With everything going on in your life, keeping on top of your diet may not be a big priority for you. However, maintaining a healthy, balanced low protein diet will help you with all the other aspects of your life. Here’s a few reasons why:

  • Some people find they get ‘brain fog’ when they don’t follow their low protein diet as closely as they are supposed to. You may feel a bit muddled and your friends, colleagues or partner may notice you’re not quite yourself. That won’t help when you’ve got a packed schedule or you’re adjusting to extra responsibilities in your life, such as a recent promotion or a new addition to your family.
  • Your protein substitute, as well as helping control your phe levels, is contains all the vitamins and minerals you need to stay healthy. If you regularly skip taking your protein substitute or take less than you have been prescribed, you may not fully meet your requirements for vitamins and minerals. Short-term you can feel tired and it could also affect your skin, nails and hair. Longer-term, this may lead to serious health issues.
  • As we get older, we become more prone to weight gain but a healthy PKU diet can help you manage your weight alongside an active lifestyle.

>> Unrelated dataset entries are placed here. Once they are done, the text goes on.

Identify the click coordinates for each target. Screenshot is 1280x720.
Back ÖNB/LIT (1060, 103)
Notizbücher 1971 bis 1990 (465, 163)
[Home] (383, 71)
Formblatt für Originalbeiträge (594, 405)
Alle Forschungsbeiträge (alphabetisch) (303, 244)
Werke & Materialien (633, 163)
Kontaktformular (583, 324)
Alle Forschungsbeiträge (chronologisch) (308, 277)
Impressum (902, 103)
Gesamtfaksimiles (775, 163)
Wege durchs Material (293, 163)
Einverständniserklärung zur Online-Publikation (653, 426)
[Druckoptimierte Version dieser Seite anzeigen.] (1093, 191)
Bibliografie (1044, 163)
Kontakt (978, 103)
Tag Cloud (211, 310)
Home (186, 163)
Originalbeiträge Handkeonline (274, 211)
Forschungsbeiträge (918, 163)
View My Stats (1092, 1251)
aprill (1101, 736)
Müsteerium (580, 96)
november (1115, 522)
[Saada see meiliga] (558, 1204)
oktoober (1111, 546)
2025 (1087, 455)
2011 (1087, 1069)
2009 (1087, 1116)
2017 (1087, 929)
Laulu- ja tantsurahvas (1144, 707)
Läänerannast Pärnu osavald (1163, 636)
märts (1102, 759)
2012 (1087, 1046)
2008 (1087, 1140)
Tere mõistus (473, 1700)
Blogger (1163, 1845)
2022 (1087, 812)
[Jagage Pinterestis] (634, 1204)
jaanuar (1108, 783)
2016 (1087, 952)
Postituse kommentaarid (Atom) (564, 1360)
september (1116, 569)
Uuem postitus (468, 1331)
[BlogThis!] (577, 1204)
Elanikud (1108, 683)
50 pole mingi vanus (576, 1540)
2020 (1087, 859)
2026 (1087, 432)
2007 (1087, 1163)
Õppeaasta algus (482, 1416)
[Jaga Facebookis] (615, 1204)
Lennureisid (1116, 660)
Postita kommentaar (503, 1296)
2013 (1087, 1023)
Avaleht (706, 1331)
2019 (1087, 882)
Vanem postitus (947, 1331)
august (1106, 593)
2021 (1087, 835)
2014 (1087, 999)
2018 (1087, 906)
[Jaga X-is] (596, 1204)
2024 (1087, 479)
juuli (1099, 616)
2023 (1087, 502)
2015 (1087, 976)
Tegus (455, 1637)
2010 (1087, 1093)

As an adult, you may well have assumed full responsibility for your diet but that doesn’t mean you have to do it all by yourself! The specialist metabolic team are there to help you as much as they can. They’ll be more than happy to hear your thoughts and ideas on the diet (what you like and dislike, what works for you and what doesn’t) so that they can make the diet fit more around you instead of you having to fit around the diet! A supportive partner can be a big bonus too.

A suggested healthy routine is to eat 3 meals and 2-3 nutritious snacks a day to optimise your energy and get all the nutrition you need to stay fit and healthy.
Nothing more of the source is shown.